No Zero Policy Deserves A Zero

The recent  newspaper report of the teacher in Edmonton, Lynden Dorval, suspended by his school board for assigning zeroes for assignments that were never completed, is a classic example of education theory clashing with class room reality.  Popular education theory today requires that the public school system assume responsibility for student success.  Under this theory, student failure is the system’s failure, teachers must find ways to “empower” students to achieve something, and courses are never failed; they are merely Incomplete.  Thus achievement is postponed, put off, placed in the to do column until some unspecified date. Students are empowered to defer responsibility for completing their work on time or at all. 
            While school counsellors and administrators continually talk to students about the consequences of bad choices, the Ministry and school boards have continually postponed or eliminated the negative consequences of bad choices.   Schools in B.C. for years have been forbidden to put failing grades on report cards, replacing the “F” with an “I” for Incomplete.  The concept of failing was considered too harmful to student self-esteem to be countenanced. Ross Sheppard High School and other schools in the Edmonton school district have expanded the definition of what is harmful to include zeroes for work that was never completed.
The policy is a distortion of a basically sound concept: Academic grades should be determined solely on the quality of the students’ work, not other factors.  This grew out of the practice many teachers had of docking marks for assignments that were handed in late, for students who arrived late to class or missed planned tests or quizzes without a note from home excusing them, etc. Reduction of students’ marks was a form of punishment designed to alter their behaviour and was a misuse of the grading system. However, awarding zeroes for assignments not done is not a punishment of student behaviour. These are marks based on the students’ work, or in this case, the absence of it, just as students who leave questions blank on tests are given zeroes for those blanks.
The apologists for the No Zero policy excuse the students who fail to hand in assignments by saying that there are factors in their lives that prevent them from doing the work, and that giving them a zero is penalizing or punishing them for those contributing factors.  The apologists conveniently fail to appreciate that those zeroes are in fact in keeping with their own definition of what a grade should be: an appraisal solely of a student’s work. A failing grade indicates that the work failed to meet the required standard for completion.  Not doing it at all falls within the definition of not meeting the required standard.  Grades are not measurements of potential, student ability, effort, personality, character or anything other than the work itself.  When no work is done, a zero is the only accurate numerical indicator.
Teachers of high school academic courses already provide extra help when asked, accept late papers, allow students to rewrite assignments, provide alternate assignments for those with academic challenges, and offer unprecedented numbers of options for special projects and term papers.  Schools offer English and Math courses with differing levels of difficulty, and a variety of Science courses and alternate electives.  As well, the academic requirements for graduation from high school have never been easier. An unintended by-product of all this is that the responsibility for student success has been shifted more and more away from the student and placed on the school system and on teachers. By prohibiting the use of the zero to indicate that no work at all has been done, the system has finally assumed total responsibility for that success.  The system now refuses to admit that students are capable of doing nothing, but instead will find some way for those students do something.  The nature, importance, seriousness of the work they end up doing, its quantity and quality, its relevance and significance may be questionable, but they will find a way to replace that zero with a real number.  Many high school students will applaud this final surrender of their responsibility.  Unfortunately, it is a corruption of educational theory that will provide only the illusion of success and confirm in the minds of the public that public education has lost its way. 
The No Zero policy truly deserves a zero.

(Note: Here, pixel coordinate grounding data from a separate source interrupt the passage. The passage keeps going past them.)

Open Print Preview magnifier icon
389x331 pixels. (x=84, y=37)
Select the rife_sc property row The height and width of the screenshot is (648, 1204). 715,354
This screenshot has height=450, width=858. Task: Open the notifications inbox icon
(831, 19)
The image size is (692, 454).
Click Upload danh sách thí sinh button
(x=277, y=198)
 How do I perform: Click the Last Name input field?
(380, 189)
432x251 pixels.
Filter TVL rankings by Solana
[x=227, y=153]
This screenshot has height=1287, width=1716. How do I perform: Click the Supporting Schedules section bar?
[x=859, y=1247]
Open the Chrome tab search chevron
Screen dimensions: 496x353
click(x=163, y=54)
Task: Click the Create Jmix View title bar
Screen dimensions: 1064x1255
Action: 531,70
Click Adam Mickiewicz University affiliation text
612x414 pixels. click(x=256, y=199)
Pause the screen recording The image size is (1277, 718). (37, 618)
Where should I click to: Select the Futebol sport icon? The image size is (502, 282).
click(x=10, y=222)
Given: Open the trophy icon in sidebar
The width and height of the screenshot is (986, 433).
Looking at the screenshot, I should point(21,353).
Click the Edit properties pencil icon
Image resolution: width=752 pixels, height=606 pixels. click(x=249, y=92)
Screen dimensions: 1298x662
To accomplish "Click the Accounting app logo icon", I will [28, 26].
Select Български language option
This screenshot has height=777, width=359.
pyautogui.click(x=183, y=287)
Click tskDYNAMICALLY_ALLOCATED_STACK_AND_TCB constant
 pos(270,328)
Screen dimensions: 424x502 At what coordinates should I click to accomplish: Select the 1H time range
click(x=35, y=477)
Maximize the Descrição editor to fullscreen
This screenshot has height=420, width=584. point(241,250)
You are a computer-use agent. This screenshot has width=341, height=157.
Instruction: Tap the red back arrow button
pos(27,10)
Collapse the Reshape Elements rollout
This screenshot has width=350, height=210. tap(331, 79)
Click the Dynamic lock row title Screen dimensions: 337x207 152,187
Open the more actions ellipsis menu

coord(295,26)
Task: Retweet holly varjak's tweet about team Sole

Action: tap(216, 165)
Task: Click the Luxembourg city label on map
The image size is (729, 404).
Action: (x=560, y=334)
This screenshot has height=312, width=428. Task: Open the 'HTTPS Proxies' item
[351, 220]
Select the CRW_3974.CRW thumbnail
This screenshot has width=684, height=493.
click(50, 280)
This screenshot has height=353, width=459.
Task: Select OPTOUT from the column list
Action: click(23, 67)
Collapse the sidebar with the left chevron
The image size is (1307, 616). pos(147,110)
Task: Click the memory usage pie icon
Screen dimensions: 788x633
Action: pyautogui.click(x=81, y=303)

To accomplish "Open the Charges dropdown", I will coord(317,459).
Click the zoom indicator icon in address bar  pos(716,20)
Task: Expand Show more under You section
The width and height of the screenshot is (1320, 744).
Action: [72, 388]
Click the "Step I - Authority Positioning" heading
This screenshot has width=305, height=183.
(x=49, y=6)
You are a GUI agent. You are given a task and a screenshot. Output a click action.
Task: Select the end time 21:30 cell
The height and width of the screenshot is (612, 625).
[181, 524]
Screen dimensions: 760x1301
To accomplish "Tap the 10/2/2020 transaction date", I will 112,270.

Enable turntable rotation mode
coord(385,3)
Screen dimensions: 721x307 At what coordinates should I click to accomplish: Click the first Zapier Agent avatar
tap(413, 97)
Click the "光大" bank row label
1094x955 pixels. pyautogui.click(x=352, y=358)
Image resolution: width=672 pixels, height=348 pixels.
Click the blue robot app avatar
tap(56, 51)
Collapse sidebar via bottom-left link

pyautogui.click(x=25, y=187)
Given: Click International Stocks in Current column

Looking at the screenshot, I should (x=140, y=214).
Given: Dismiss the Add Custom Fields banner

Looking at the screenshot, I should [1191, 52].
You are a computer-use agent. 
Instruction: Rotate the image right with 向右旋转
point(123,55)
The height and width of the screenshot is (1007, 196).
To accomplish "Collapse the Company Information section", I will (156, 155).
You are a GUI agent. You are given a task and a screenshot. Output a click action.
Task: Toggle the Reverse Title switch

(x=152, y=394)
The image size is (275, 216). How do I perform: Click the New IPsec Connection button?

The New Curriculum: Following the Yellow Brick Road

The Ministry of Education’s attempt to transform the British Columbia public school curriculum proves that its view of education has finally been reduced to the level of adolescent musing. When I was a senior in high school in 1964, a number of my classmates and I complained to our teachers that we wanted to study concepts, not facts.  We were ignored, of course, by our teachers and the administration, and with good reason: we were wrong.  I didn’t realize we were wrong until my first year of university when I discovered that concepts can only be discussed and debated when one is in possession of a very large number of facts.  What concept would one want to consider?  Evolution? The historical significance of gunpowder?  The value of triangulation in the construction of roof trusses?  Homer Simpson’s influence on American thought? Without facts at one’s disposal, any discussion of a concept becomes merely an expression of uninformed opinion, a reality that the social media embrace and that even the traditional media now encourage with their new emphasis on “feedback” from readers and viewers.
            Yet this is the vision of the Ministry of Education: a population of students that have somehow “learned” concepts without learning any facts. The “Overview” of the curriculum’s transformation on the Ministry’s website states: “Educators say the current curriculum has too many objectives to cover and with so many objectives it can in some ways restrict student learning. Moreover, its highly prescriptive nature puts it at odds with the vision of a more personalized learning experience set out in BC’s Education Plan. Similarly, it tends to focus on teaching children factual content rather than concepts and processes – emphasizing what they learn over how they learn, which is exactly the opposite of what modern education should strive to do. In today’s technology-enabled world, students have virtually instant access to a limitless amount of information. The greater value of education for every student is not in learning the information but in learning the skills they need to successfully find, consume, think about and apply it in their lives.” Private school teachers and administrators must be laughing.  Their success is based on offering exactly the opposite view of education.
            I don’t know who the educators are that are steering the Ministry in this direction, but I doubt that they were ever successful classroom teachers.  Students are not always eager learners; school work is often hard. Instead of struggling to ensure that students master content that is difficult, it is much easier to have them learn only what they want to learn, to pursue “personalized learning.” To state that “too many objectives” actually “restrict student learning” is illogical and laughable. In addition, for a Minister of Education to state that what students learn is not as important as how they learn only confirms that he has succumbed to the latest, nonsensical EdSpeak and will strengthen the view of many British Columbians that public education is failing.  The 21st Century will require more than ever a well-informed, knowledgeable public.  What that public learns or doesn’t learn in school is of vital importance.  Knowledge exists only after the acquisition, analysis and synthesis of relevant information.  The central task of the public school system has always been to, first, provide students with that relevant information and then, second, to teach the skills of analysis and synthesis so that they can develop the knowledge to make the informed decisions that society requires.  The Minister and the “educators” that have steered his decisions apparently think that when facts are learned they merely sit in the brain in tidy, discreet little packages waiting to be regurgitated on school exams.  The lack of understanding about the way the human mind works is astonishing.  Learning is a creative process.   Each student internalizes information differently.  That information can and will be combined with, compared to, and used with a vast array of other experiences and bits of information in ways and at times that cannot be predicted. 
To decrease the number of educational objectives and to de-emphasize and devalue content is to surrender to the contemporary views that opinion and fact are interchangeable, that truth and belief are indistinguishable, and that the Internet/Tweetisphere, like the Great and Terrible Oz, is all-knowing and all-powerful.
The Minister, alas, does not apparently have the heart to look behind the screen.